[INPUT DATA]

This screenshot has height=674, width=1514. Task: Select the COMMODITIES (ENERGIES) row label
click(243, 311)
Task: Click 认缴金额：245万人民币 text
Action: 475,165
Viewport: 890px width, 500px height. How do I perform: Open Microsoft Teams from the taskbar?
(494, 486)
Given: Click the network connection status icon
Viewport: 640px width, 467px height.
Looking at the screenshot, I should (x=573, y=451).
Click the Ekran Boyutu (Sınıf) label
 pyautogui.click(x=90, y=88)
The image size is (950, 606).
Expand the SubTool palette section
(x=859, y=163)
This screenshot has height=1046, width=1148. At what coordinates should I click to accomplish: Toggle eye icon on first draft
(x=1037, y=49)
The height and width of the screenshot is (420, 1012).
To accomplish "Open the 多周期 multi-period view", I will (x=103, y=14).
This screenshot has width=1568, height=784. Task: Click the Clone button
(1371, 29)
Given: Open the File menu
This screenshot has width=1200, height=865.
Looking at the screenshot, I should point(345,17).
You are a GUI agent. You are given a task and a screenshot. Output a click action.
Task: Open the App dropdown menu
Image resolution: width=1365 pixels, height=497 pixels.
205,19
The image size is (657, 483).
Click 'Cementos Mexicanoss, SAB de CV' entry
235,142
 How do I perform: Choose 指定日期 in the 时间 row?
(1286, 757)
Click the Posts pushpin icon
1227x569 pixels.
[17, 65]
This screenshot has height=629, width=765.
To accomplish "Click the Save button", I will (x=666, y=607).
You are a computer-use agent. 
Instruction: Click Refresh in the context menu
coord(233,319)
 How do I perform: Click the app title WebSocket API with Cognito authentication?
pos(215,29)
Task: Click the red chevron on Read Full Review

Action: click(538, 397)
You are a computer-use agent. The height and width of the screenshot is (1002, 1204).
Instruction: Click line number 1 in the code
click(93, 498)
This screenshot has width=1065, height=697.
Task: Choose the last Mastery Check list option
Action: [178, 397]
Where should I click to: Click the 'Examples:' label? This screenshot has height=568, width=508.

[/INPUT DATA]

* WHAT TO WORK ON:
The line containing "How do I perform: Click" begins the span, and the last line of the records above ends it. Return that span exactly, and nothing outside it.

* RESULT FOR THIS TASK:
 How do I perform: Click the app title WebSocket API with Cognito authentication?
pos(215,29)
Task: Click the red chevron on Read Full Review

Action: click(538, 397)
You are a computer-use agent. The height and width of the screenshot is (1002, 1204).
Instruction: Click line number 1 in the code
click(93, 498)
This screenshot has width=1065, height=697.
Task: Choose the last Mastery Check list option
Action: [178, 397]
Where should I click to: Click the 'Examples:' label? This screenshot has height=568, width=508.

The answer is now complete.